=== Section Start ===

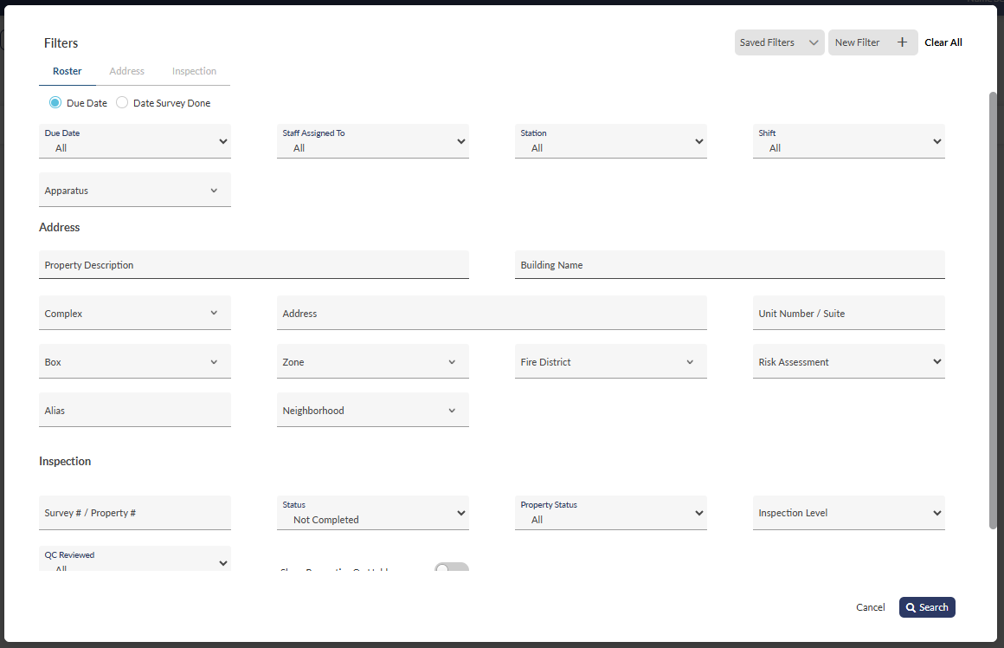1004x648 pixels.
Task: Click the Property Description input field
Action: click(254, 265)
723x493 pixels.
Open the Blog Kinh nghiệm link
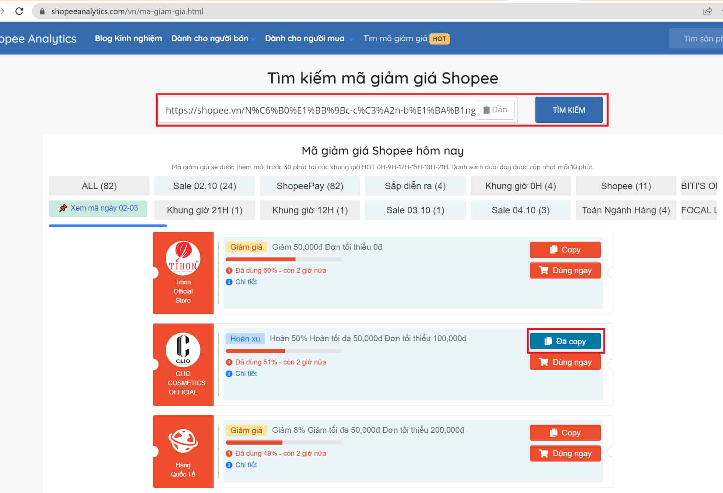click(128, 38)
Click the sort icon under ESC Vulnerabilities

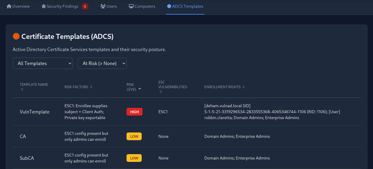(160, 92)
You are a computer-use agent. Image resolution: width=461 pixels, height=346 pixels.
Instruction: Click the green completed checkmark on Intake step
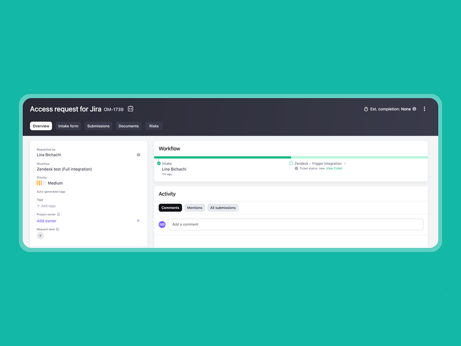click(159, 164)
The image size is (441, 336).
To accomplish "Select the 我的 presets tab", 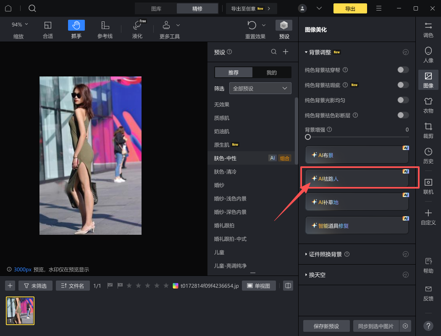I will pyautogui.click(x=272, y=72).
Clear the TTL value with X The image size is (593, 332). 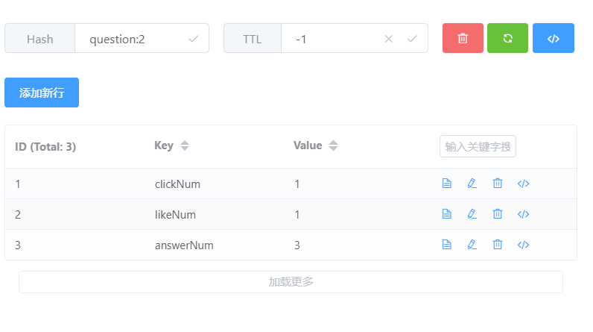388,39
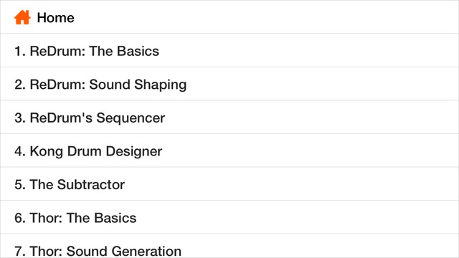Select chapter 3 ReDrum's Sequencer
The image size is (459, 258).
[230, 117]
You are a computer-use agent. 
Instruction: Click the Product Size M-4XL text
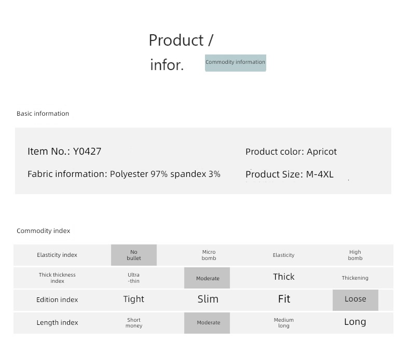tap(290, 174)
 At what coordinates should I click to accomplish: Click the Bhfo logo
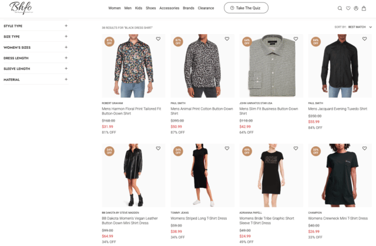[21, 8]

=== Section End ===

● DIRECTIONS FOR THIS TASK: Your answer must reproduce exactly the lines from the line with "At what coordinates" through the end of the material, both ends included, with every picture dropped.

● TASK SOLUTION:
 At what coordinates should I click to accomplish: Click the Bhfo logo
[21, 8]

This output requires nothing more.